▶ _Aim of the exercise_:
Your task is to copy each line of the records that includes the string "screenshot".
━━━ Dataset content ━━━
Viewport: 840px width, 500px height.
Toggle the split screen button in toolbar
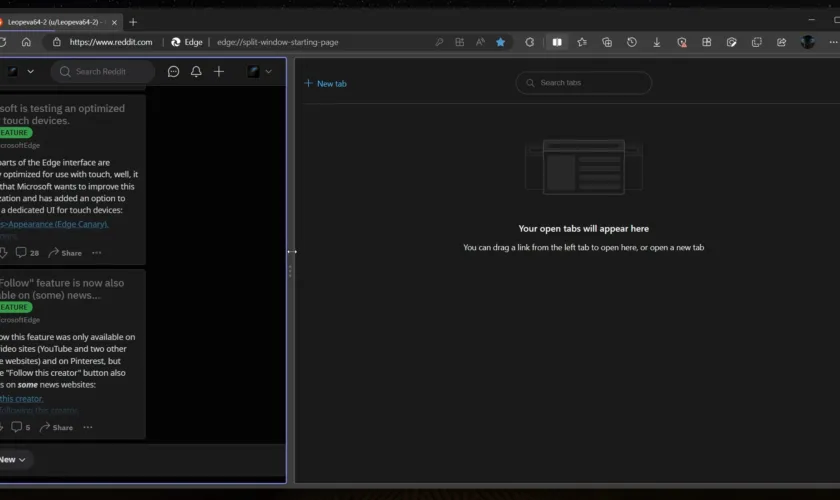coord(557,42)
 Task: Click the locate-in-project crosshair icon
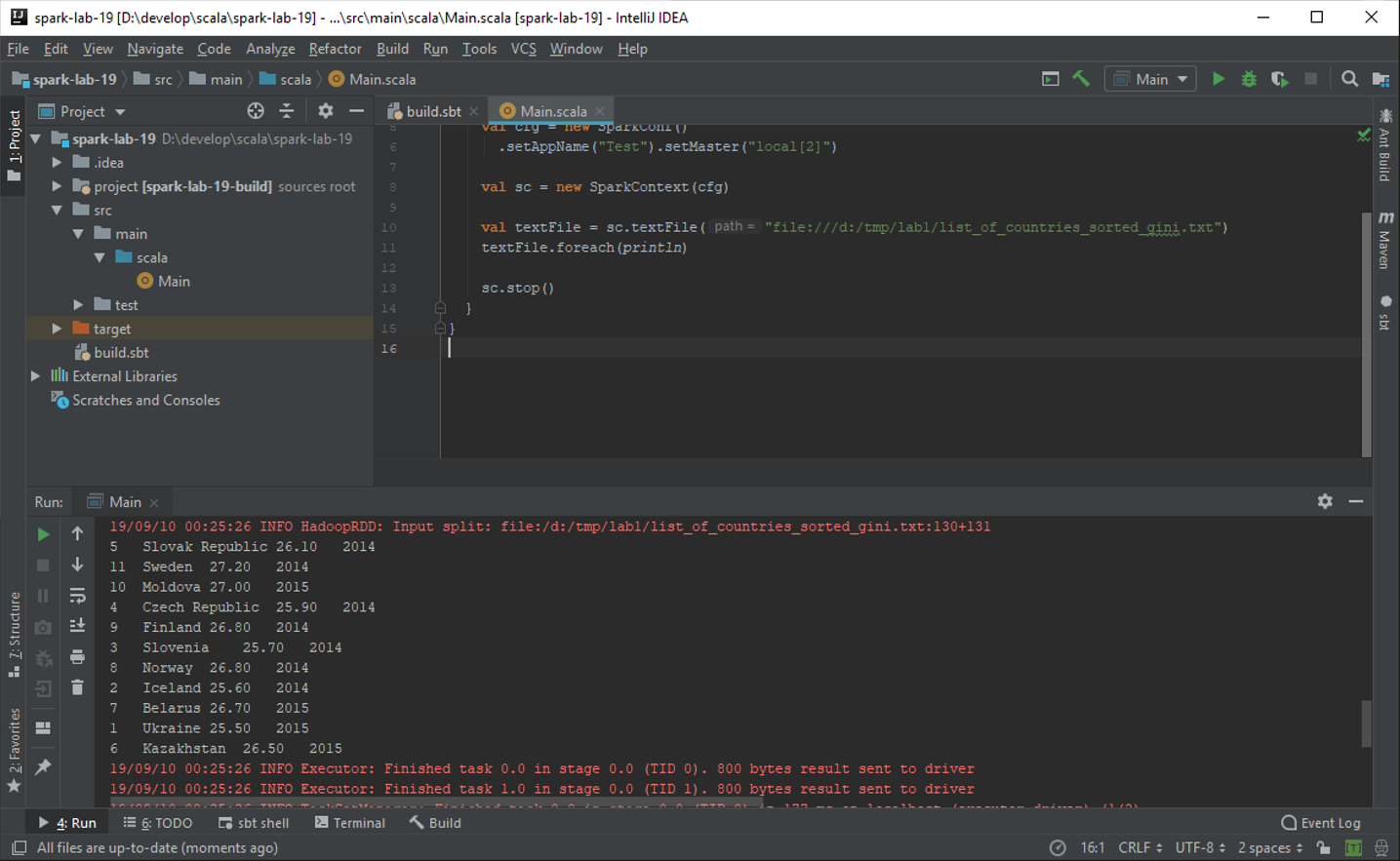pos(256,111)
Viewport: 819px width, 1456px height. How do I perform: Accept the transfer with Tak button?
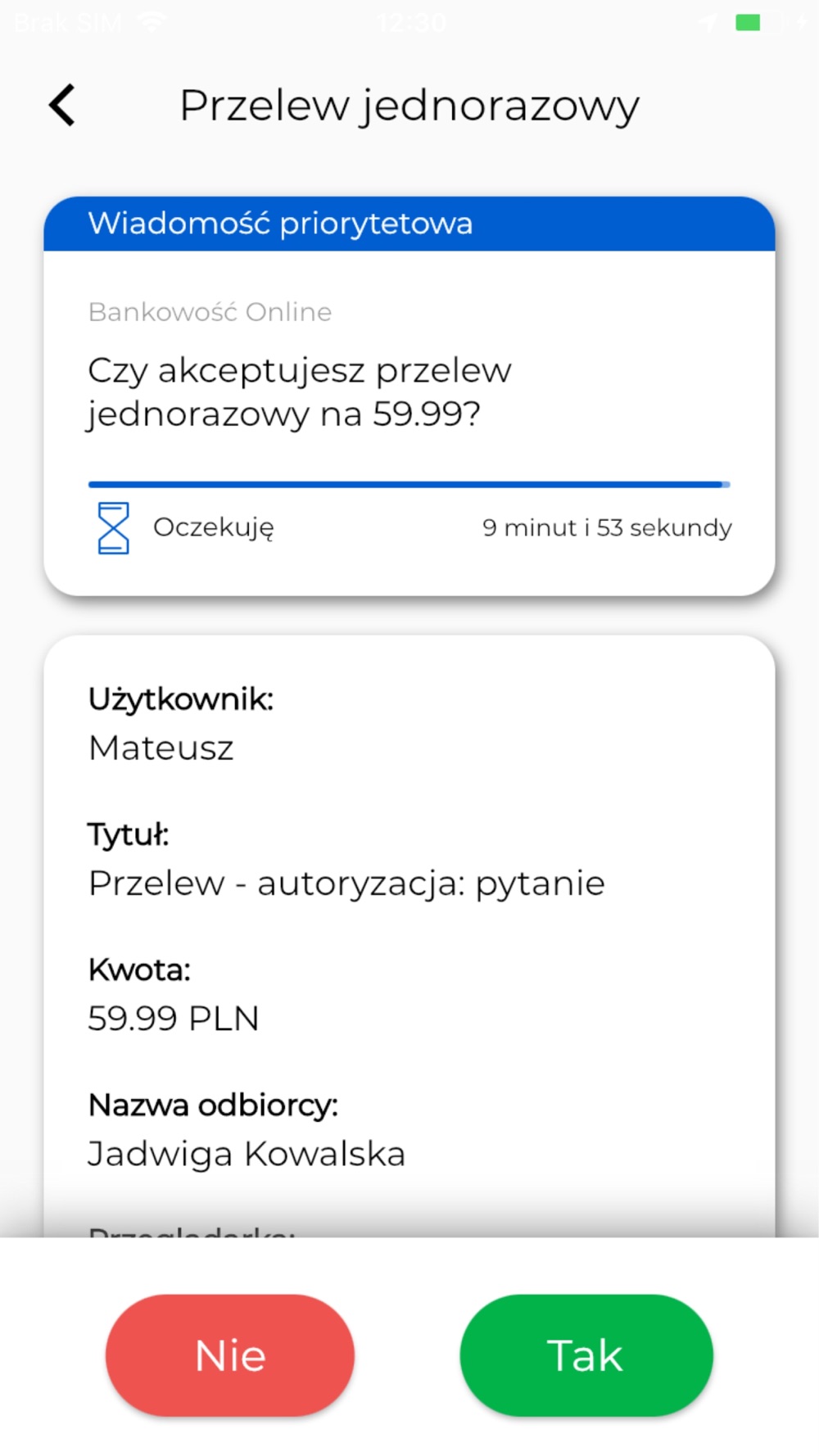pyautogui.click(x=586, y=1355)
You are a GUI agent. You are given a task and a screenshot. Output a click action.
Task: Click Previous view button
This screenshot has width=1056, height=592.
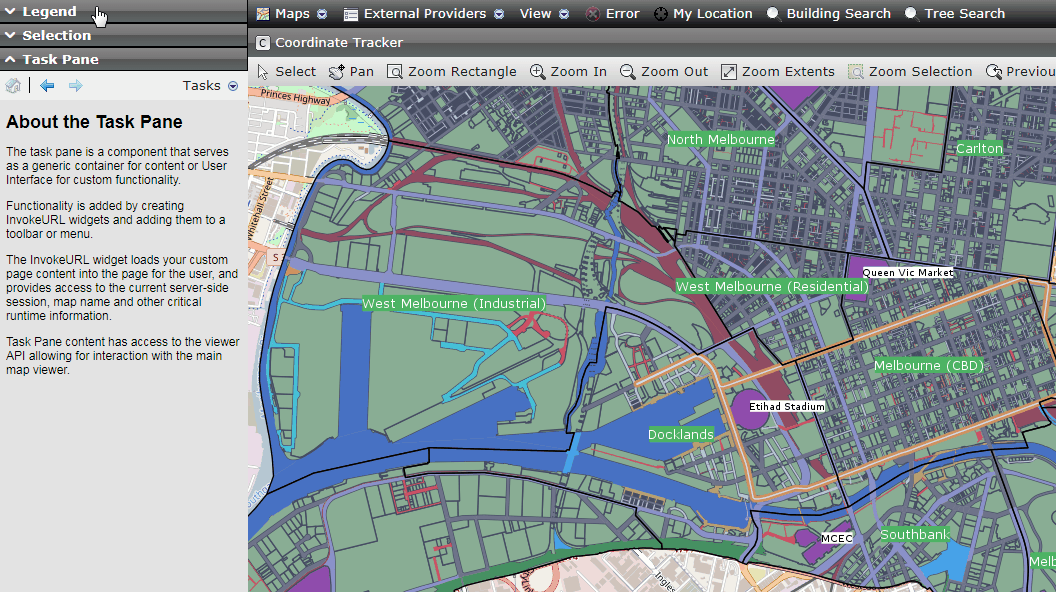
━━━
▶ _Task answer_:
You are a GUI agent. You are given a task and a screenshot. Output a click action.
This screenshot has width=1056, height=592.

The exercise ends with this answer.